--- Extracted entries Enclosed Below ---
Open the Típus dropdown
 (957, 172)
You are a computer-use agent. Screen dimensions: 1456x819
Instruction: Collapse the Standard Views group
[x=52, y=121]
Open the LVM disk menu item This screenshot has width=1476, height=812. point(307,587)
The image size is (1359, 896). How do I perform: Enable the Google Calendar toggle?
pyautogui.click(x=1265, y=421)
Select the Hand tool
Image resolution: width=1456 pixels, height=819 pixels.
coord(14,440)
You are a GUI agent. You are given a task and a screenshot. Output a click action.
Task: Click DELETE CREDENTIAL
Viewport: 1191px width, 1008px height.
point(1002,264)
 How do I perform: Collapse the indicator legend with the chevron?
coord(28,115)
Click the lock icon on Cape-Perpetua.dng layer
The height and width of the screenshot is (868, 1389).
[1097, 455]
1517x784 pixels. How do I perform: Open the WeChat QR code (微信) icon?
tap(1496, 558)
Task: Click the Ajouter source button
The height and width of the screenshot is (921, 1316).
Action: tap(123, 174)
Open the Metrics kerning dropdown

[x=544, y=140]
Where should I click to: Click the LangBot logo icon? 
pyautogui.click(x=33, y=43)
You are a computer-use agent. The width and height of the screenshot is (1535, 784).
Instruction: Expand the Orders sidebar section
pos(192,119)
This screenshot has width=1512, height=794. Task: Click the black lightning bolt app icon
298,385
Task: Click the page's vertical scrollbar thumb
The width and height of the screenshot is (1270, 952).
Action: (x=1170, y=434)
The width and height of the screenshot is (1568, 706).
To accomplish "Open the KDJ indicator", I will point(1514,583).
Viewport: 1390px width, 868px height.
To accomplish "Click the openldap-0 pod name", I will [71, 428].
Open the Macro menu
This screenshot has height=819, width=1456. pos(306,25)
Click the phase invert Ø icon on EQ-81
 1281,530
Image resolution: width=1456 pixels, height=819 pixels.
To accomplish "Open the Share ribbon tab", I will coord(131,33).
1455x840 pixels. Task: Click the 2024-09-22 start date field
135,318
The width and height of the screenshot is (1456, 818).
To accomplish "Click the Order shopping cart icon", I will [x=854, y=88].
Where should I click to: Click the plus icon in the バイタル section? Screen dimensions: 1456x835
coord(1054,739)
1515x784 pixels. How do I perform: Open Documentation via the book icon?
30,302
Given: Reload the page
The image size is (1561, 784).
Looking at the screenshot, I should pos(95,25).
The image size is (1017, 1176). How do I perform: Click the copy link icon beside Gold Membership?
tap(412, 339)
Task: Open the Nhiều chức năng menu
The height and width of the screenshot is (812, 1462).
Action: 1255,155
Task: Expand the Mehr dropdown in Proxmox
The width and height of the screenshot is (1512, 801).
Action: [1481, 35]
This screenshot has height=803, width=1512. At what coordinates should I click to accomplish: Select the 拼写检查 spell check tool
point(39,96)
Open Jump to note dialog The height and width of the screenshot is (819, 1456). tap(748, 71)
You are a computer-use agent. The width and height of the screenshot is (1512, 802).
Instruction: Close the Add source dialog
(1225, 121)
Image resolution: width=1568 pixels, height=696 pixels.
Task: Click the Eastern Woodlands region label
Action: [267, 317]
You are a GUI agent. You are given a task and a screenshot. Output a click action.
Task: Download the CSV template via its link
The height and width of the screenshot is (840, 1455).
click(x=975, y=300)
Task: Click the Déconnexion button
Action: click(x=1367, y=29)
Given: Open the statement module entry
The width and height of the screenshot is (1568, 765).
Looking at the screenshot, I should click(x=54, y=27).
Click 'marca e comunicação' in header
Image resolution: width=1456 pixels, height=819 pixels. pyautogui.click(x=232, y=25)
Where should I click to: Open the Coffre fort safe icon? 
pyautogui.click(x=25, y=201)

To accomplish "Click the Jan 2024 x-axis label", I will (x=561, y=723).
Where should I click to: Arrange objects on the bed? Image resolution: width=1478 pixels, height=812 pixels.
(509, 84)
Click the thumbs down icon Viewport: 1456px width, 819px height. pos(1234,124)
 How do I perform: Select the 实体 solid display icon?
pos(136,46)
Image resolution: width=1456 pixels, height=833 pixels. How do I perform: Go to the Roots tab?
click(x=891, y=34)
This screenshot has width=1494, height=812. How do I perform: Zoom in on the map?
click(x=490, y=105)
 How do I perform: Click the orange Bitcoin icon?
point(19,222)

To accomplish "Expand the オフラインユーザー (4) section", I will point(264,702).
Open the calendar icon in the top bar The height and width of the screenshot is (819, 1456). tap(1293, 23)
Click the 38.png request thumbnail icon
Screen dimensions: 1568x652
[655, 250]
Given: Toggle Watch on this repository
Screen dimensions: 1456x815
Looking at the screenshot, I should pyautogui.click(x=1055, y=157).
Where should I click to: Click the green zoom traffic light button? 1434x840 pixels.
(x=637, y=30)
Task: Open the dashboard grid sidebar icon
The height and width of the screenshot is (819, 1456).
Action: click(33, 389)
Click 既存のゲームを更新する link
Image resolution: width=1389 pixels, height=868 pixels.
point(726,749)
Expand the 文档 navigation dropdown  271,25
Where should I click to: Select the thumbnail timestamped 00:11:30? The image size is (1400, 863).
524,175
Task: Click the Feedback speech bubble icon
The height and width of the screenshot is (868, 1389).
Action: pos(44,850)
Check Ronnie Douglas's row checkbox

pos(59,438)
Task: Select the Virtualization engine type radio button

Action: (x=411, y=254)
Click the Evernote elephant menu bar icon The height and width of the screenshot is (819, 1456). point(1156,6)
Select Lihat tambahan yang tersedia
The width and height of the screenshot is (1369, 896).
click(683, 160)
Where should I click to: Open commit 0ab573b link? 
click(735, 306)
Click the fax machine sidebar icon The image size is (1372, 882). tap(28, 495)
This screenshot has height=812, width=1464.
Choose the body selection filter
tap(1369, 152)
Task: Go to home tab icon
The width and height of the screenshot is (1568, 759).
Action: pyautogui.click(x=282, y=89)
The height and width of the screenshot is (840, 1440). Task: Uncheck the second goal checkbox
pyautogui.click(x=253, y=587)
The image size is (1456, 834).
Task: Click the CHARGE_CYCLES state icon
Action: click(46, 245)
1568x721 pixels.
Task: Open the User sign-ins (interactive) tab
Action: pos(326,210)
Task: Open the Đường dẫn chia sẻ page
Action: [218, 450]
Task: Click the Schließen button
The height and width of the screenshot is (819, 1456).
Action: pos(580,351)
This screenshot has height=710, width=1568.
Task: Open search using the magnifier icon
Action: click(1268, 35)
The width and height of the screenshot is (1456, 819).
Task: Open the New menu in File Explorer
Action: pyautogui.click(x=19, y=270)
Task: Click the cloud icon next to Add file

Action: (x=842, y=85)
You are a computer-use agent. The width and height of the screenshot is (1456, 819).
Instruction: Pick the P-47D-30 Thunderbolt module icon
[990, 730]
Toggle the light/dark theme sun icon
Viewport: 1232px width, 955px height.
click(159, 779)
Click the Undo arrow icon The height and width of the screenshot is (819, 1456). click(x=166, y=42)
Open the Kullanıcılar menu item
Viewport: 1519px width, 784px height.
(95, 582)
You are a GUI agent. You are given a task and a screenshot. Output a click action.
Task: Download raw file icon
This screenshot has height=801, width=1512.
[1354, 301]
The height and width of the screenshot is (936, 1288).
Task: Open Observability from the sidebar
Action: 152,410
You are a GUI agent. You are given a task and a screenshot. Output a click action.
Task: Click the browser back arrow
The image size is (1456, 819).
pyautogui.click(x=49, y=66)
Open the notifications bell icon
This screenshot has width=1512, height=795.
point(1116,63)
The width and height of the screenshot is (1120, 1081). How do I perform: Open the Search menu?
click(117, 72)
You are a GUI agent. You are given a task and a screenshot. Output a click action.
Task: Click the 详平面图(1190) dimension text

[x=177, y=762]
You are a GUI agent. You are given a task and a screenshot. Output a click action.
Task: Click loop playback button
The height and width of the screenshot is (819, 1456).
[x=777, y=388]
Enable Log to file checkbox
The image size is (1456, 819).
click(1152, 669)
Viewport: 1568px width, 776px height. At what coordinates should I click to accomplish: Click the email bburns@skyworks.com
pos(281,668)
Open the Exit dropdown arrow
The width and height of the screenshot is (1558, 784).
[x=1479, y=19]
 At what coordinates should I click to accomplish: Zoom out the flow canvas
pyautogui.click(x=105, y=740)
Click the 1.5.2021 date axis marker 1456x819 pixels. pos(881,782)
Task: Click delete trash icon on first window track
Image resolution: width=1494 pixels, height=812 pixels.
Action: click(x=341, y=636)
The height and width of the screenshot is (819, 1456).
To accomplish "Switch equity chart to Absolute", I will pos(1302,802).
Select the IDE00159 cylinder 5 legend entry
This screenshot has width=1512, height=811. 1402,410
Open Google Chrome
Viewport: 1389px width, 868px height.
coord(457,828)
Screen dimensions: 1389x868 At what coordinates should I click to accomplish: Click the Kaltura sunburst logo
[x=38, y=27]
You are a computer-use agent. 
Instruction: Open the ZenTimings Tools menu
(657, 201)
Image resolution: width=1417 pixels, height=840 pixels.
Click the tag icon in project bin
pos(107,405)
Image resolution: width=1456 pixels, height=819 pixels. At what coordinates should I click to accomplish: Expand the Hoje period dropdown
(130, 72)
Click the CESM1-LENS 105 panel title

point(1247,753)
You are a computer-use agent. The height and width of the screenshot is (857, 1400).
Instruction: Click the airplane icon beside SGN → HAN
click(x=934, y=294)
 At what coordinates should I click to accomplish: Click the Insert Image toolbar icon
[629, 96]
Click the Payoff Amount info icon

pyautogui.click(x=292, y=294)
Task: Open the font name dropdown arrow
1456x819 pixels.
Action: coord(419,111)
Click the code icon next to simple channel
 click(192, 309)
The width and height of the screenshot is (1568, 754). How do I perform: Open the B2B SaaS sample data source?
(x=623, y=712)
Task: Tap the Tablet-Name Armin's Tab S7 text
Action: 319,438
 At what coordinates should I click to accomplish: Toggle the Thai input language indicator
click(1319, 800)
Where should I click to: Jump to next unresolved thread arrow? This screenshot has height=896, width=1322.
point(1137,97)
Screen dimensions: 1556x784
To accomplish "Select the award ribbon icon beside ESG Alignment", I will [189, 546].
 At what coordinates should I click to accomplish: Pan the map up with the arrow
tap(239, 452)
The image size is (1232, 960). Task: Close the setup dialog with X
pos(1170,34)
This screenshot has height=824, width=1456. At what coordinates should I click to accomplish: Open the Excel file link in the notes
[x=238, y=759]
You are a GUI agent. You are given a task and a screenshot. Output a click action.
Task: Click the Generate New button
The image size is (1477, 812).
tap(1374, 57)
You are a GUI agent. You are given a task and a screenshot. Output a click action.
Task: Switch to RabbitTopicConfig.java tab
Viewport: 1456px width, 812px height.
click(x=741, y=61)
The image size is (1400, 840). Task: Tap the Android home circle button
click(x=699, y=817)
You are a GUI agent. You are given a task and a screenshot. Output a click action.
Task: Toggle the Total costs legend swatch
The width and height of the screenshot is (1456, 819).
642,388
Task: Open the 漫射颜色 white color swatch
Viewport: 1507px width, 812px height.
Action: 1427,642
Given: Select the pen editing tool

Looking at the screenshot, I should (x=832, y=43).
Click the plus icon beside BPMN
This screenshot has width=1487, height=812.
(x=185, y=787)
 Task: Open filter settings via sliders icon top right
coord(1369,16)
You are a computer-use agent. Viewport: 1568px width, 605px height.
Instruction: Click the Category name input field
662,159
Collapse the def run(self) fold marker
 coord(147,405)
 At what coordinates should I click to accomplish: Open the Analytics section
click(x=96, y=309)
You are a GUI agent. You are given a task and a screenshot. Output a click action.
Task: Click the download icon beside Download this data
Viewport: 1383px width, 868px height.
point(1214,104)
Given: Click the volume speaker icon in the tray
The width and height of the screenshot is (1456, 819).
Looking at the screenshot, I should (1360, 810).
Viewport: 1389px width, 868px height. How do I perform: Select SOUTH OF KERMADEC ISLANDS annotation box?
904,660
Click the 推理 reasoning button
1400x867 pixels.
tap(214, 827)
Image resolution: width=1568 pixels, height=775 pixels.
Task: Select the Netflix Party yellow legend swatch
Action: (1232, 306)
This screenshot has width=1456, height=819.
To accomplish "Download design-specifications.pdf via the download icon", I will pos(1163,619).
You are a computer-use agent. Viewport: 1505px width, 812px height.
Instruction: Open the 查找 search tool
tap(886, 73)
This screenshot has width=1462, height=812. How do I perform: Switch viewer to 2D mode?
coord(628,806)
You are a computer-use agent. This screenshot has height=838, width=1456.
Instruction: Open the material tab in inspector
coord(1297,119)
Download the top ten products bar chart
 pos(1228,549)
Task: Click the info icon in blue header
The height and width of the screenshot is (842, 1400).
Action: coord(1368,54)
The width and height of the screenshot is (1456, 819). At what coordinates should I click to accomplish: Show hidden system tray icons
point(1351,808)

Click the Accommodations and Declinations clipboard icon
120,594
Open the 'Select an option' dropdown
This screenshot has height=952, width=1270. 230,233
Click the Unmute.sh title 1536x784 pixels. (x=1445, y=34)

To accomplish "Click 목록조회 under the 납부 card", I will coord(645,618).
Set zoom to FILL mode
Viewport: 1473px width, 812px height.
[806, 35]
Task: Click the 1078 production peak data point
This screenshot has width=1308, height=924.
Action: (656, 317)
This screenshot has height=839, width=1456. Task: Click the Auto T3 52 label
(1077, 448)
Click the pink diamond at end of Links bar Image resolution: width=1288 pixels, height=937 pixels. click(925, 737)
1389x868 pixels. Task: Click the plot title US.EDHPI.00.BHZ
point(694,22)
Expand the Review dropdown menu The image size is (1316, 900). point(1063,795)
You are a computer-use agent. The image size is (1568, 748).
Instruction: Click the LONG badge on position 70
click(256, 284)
--- End of Enclosed Extracted entries ---
> **Requirement**:
Where a line above contains the string "ribbon", copy that line.

> **Response**:
To accomplish "Open the Share ribbon tab", I will coord(131,33).
To accomplish "Select the award ribbon icon beside ESG Alignment", I will [189, 546].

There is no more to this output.